Still, he didn't look at her. His face was stone. His eyes—darkened and dull—had none of the usual fire, none of that quiet, dogged loyalty that had once made him seem unbreakable. Only something hollow now. Something resigned to the abyss.

Freya stumbled forward, her hand finding his sleeve in a desperate clutch, fingers clinging to the coarse fabric like a lifeline.

 "Please," she whispered, "Please...not again."

For one heartbeat, Brutus looked as though he hesitated. Just one, the tiniest flicker of humanity passing over his rugged face like the ghost of a longforgotten memory.

And then he struck her.

The slap was sharp, vicious, and loud enough to ring off the walls. Her head snapped to the side, hair whipping in the air. She froze, her hand still raised in the space where his sleeve had been, her lip trembling but no sound coming out.

"Don't touch me, you stupid bitch," Brutus said flatly, his voice hollow and cold, stripped bare of anything human.

Freya stared at him as if the world itself had stopped spinning. Her breath hitched once, twice—then broke entirely.
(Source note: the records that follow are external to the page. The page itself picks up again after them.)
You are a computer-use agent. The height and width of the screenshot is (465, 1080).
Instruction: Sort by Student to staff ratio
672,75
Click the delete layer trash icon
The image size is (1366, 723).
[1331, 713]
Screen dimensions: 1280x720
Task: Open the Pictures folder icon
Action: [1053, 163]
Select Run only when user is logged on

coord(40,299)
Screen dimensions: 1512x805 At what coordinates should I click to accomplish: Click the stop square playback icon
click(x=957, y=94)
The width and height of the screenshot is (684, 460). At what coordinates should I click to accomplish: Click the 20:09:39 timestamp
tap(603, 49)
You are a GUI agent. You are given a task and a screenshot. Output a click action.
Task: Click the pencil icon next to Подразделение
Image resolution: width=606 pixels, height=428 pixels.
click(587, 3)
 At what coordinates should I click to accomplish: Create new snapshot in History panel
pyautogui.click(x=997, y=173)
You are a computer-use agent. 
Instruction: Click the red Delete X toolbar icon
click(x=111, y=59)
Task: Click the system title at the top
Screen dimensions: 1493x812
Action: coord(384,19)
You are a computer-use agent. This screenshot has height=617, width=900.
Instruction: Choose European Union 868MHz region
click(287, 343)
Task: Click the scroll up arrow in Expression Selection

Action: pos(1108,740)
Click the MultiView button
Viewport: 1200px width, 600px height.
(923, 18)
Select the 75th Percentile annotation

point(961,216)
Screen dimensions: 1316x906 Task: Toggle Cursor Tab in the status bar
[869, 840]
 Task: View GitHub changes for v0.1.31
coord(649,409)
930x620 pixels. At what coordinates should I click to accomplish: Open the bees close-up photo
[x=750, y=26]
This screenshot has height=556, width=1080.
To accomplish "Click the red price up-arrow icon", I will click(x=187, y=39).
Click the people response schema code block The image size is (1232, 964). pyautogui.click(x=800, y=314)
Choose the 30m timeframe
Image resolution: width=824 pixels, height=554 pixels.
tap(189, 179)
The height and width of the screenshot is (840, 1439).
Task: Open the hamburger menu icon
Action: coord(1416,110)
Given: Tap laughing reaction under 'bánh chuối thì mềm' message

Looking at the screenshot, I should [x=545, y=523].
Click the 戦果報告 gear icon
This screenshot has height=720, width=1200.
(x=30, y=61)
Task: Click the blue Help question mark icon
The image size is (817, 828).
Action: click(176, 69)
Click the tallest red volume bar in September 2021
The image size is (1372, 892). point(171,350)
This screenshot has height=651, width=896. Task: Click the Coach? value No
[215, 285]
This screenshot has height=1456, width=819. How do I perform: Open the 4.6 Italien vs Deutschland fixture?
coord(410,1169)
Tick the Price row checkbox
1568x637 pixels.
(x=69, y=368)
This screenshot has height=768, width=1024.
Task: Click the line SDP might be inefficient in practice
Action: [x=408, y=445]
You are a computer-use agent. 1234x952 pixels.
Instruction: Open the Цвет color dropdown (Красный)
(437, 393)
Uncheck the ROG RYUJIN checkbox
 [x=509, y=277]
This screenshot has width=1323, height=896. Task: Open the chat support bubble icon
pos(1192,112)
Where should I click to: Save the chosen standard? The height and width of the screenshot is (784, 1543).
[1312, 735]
Her shoulders began to shake, first in silence, then in small, pitiful tremors. Tears, hot and ragged, began spilling free, cutting clean paths through the grime staining her cheeks.

Freya—who'd faced beasts and blades without blinking—was now nothing but a trembling silhouette in the firelight, shattered at the feet of the man she'd once trusted to protect her.

The Boss's laughter exploded through the tunnel like an avalanche. Great, booming peals of it that shook dust from the ceiling and sent the guards flinching as if the sound itself might cut them.

"Oh, magnificent!" he roared. "I almost forgot what loyalty looks like when it finally grows teeth!"

The echo of his words rolled, long and shuddering, until even the flames seemed to cower beneath it.

Brutus kept walking, each step heavier than the last, until he came to stand at the Boss's side. The two of them—one a storm of chaos wrapped in silk, the other a tower of brute resolve—looked like two halves of the same monstrous coin.

Dregan's cigar fell from his lips, hitting the ground with a tiny hiss. Atticus's expression twisted into something feral, all calculation stripped away.

Freya didn't move at all. She just stared, shoulders shaking, tears dripping onto the cold stone like the last offerings of a dying saint, mourning a faith that would never rise again.